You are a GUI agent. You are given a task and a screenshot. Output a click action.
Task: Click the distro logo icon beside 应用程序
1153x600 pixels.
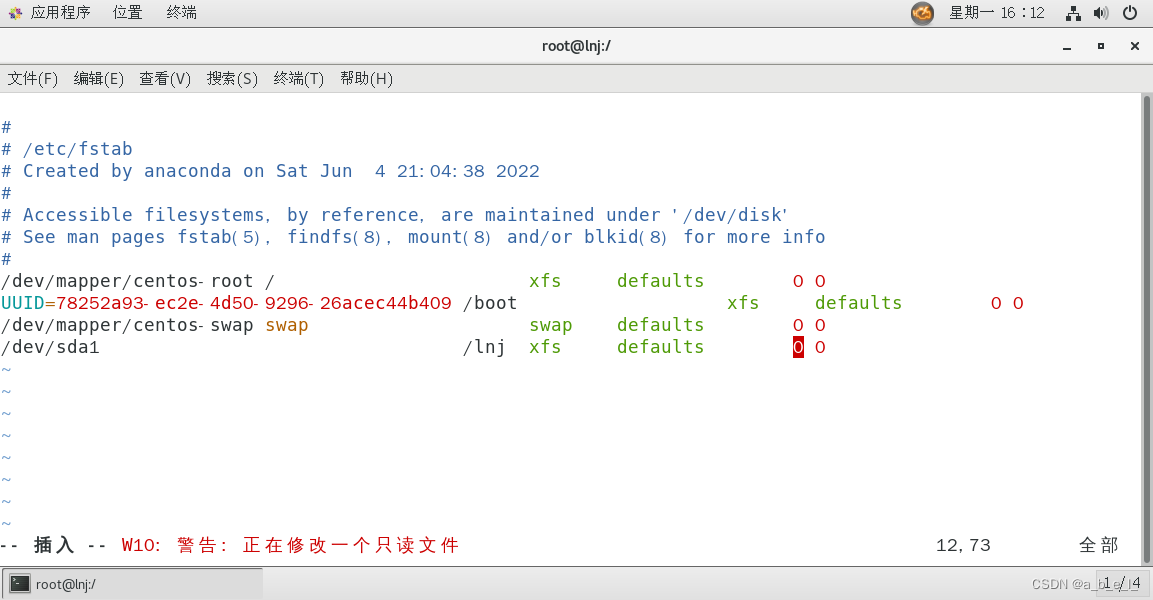click(14, 12)
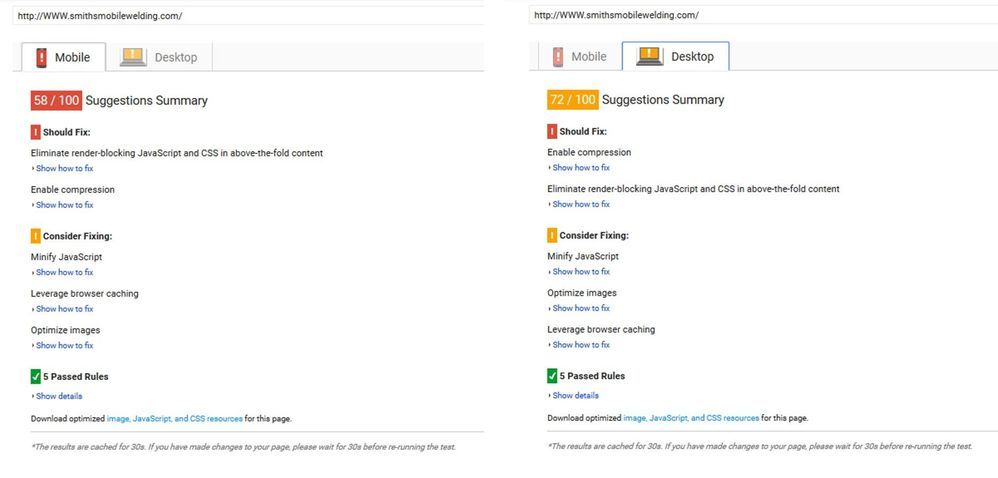Viewport: 998px width, 478px height.
Task: Click green checkmark beside desktop 5 Passed Rules
Action: pos(552,376)
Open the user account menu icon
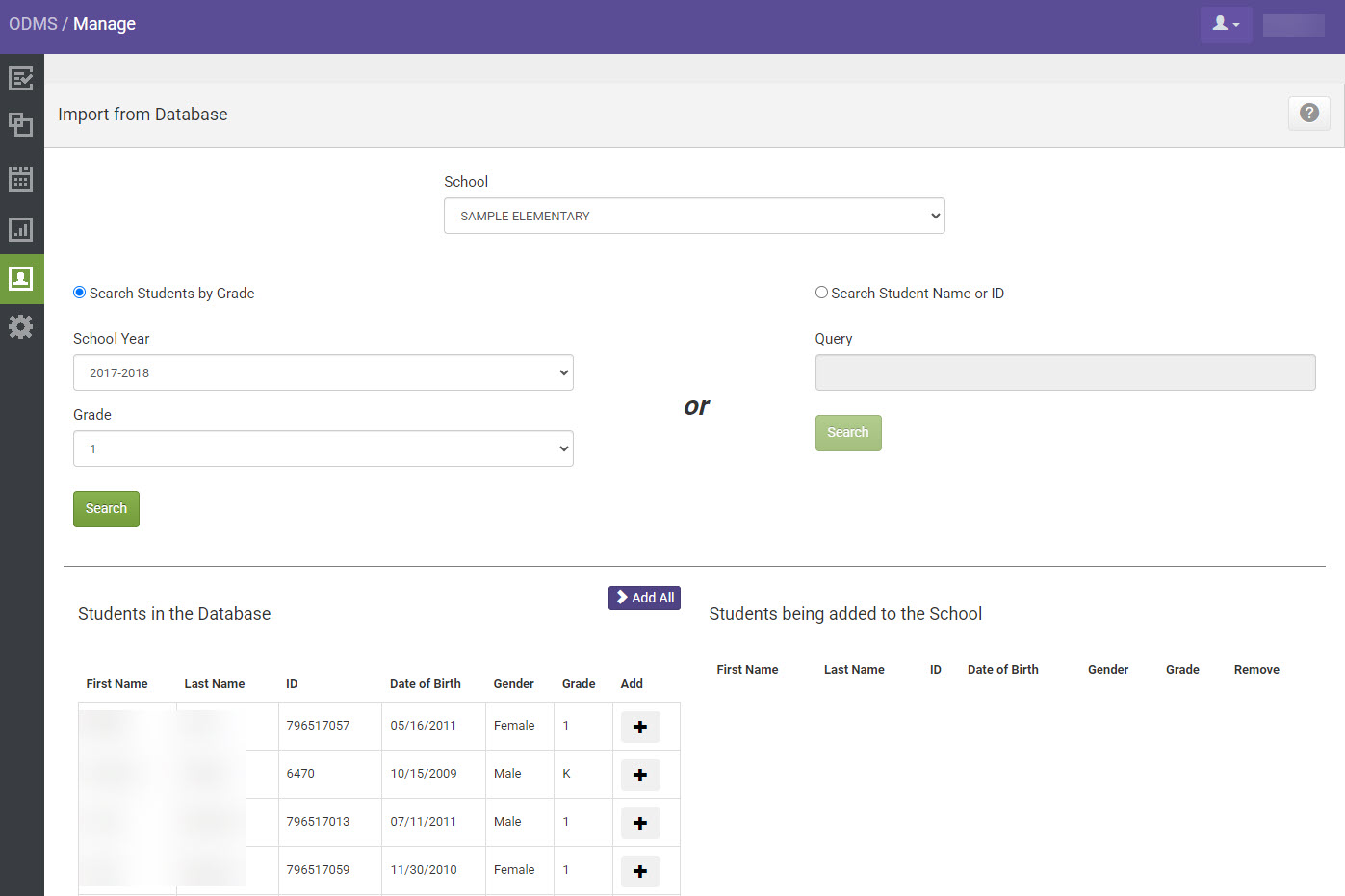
============================================================
#### [Your assignment]
Provide only the number of lines above that contain the word "icon".

#### [Your solution]
2